··· Teks Bacaan

BACA JUGA :  Warga Digegerkan Penemuan Jasad Korban Hanyut di Pamijahan 1 Bulan Lalu

Giliran Ditangkap Imigrasi

Esok paginya perjalanan ke Gwadar, Propinsi Balochistan  kami lanjutkan Sahid , 30 , sopir kami mengajak rekannya Abdul Somad 37, yang asli warga Balochistan ikut serta sebagai pengawal sekaligus sopir kedua. Abdul Somad berbadan kekar itu orangnya tidak banyak berbicara, pembawaannya tenang dengan sosot mata tajam. ‘’Saya banyak punya keluarga di Gwadar,’’ aku Abdul Somad. ‘’Jadi, jangan khawatir,’’ tambahnya.

Saya, Faruki dan Alek kali ini mengenakan baju kurta atau mirip baju sharwal gamez biasa dipakai orang Pakistan. Tujuannya, agar warga sepanjang jalan yang kami lewati mengira kami orang Pakistan.

Selain itu kaca mobil dilapisi kain kasa hitam agar kami di dalam mobil tak begitu kelihatan dari luar. Kami juga ekstra waspada tidak sembarangan keluar mobil apalagi kalau situasi tidak aman. Kami benar-benar belajar dari pengalaman kemarin. Ditangkap polisi hanya gara gara Ahmad Faruki, kebelet merokok dan keluar mobil. Tak lama lalu kami ditangkap polisi.

Karena berangkat pagi jalanan Karachi relatif lancar. Pagi itu tak banyak truk melintas. Namun sebagai umumnya jalan di Karachi, jalan menuju Gwadar yang berada di sekitar Karachi rusak berat. Truk-truk bermuatan penuh, bus banyak melintas di daerah ini.

Baru setelah keluar Gadani jalanan dua jalur seperti jalan high way layaknya menuju luar kota. Selain sepi kondisi jalan sangat bagus,rata dan mulus. Hingga mobil bisa dipacu hingga kecepatan 160 kilometer per jam. Sangat kencang. Suasana sekitar sangat sepi. Nyaris tidak ada rumah ratusan kilometer. Sepanjang perjalanan pemandangan didominasi gurun dan sesekali bukit gersang. Tidak ada perumahan warga akibat gersangnya kondisi tanah sekitarnya. Semuanya benar-benar kering dan panas. Padang gersang dan gurun apsir mendominasi.

Kalau pun ada rumah warga itu hanya satu dua saja di beberapa titik jalan. Itu pun jaraknya  puluhan kilometer atau bahkan ratusan kilometer. Umumnya mereka menjual bahan bakar minyak eceran merangkap tambal ban. Selebihnya, berupa gurun pasir dan bukit batu.

······

● **Tugas Dikerjakan**
Tulis ulang tanpa mengubah satu kata pun bagian teks perjalanan menuju Gwadar, mulai dari "Saya, Faruki dan" sampai dengan "kami orang Pakistan.".

··· Data Tersedia

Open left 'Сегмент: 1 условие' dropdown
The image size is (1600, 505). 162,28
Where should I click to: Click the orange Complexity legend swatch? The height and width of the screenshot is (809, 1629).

······

● **Hasil Latihan**
Saya, Faruki dan Alek kali ini mengenakan baju kurta atau mirip baju sharwal gamez biasa dipakai orang Pakistan. Tujuannya, agar warga sepanjang jalan yang kami lewati mengira kami orang Pakistan.